IL GIOCO DEL RAGNO CAPITOLO 23

                                         23

“Ha dimenticato la sua foto..”, quell’uomo era glaciale, “è una carogna..
però rispetto a De Felice, non mi ha mentito, è stato sincero, ha ammesso senza esitazione di riconoscere gli uomini nella foto.”
Queste erano le considerazioni che stavo sviluppando il giorno dopo, seduto al mio posto di lavoro. La sera prima avevo raccontato tutti i particolari dell’incontro a Serena. Lei era certa di una cosa, Lo Vecchio non lo convinceva. Lo trovava sfuggente, troppo indifferente alla vicenda.
“Quest’uomo forse vuole apparire diverso da quello che in realtà è.”
La mia sensazione era quella che il professore indossasse una maschera.
“E’ abituato a portarla, si vede da come si comporta con i suoi allievi”.
Il fatto che potesse esistere un uomo talmente cinico e distaccato da tutto ciò che non era lui stesso, per me era inconcepibile.
“Quelle sue caramelle.. erano ottime, mi hanno sistemato la gola.. le devo comprare.”
Non facevo che pensare all’incontro con Lo Vecchio, rivivevo ogni particolare.

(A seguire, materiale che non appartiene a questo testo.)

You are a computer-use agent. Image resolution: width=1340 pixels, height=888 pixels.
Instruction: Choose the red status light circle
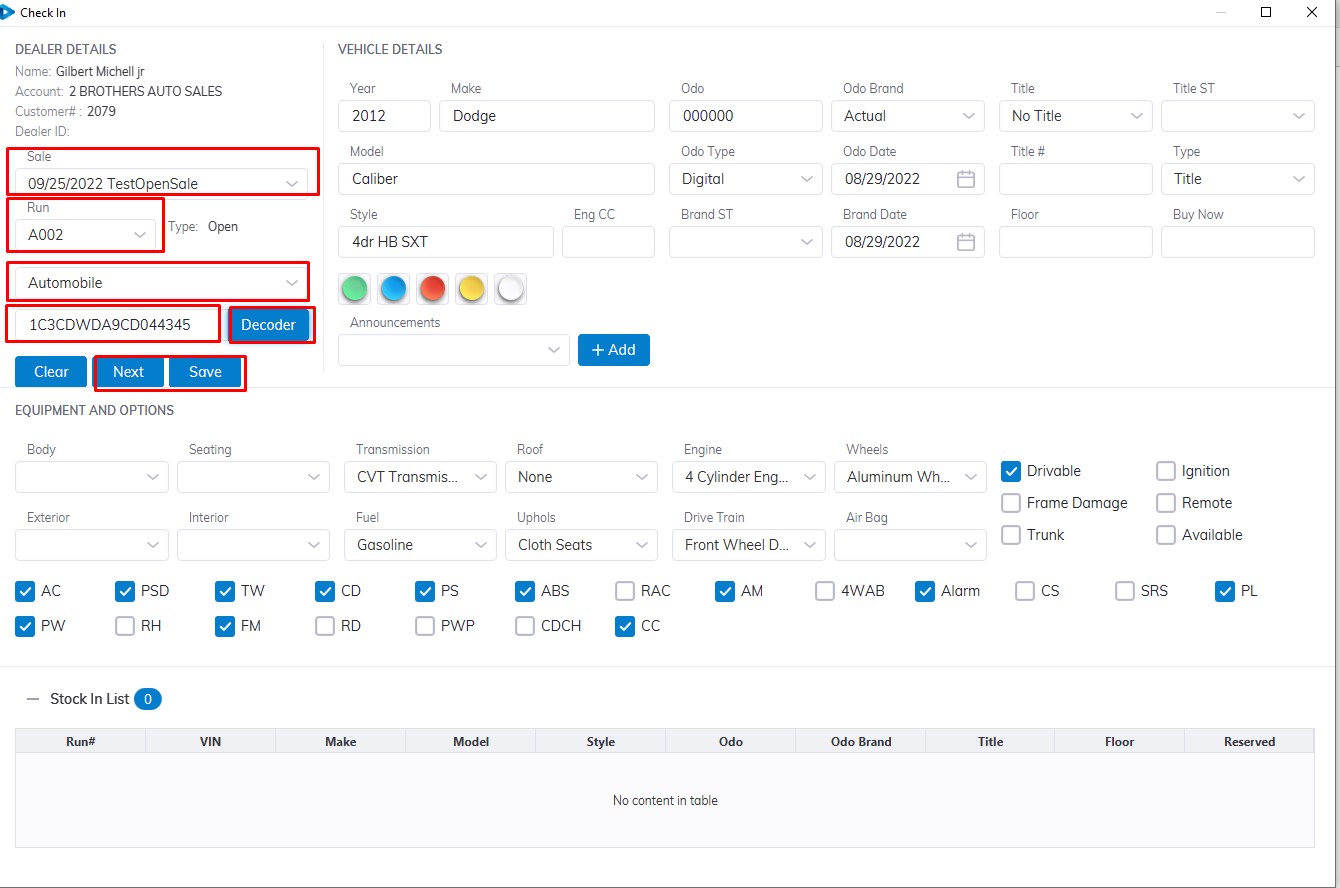click(432, 289)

Il turno stava quasi per finire, tra un’ora avremmo chiuso.
“Basta pensare a questo tizio.. è che è la routine a fregare..”
I miei pensieri continuavano a seguire la loro strada, indifferenti a ciò che accadeva intorno. Si interruppero quando sentii vibrare nella tasca del pantalone il cellulare. Era un messaggio inviato da Sofia.

Domani sera andiamo a mangiare un panino a Sferracavallo, pare ci sia una fiera di fine inverno! Non mancare!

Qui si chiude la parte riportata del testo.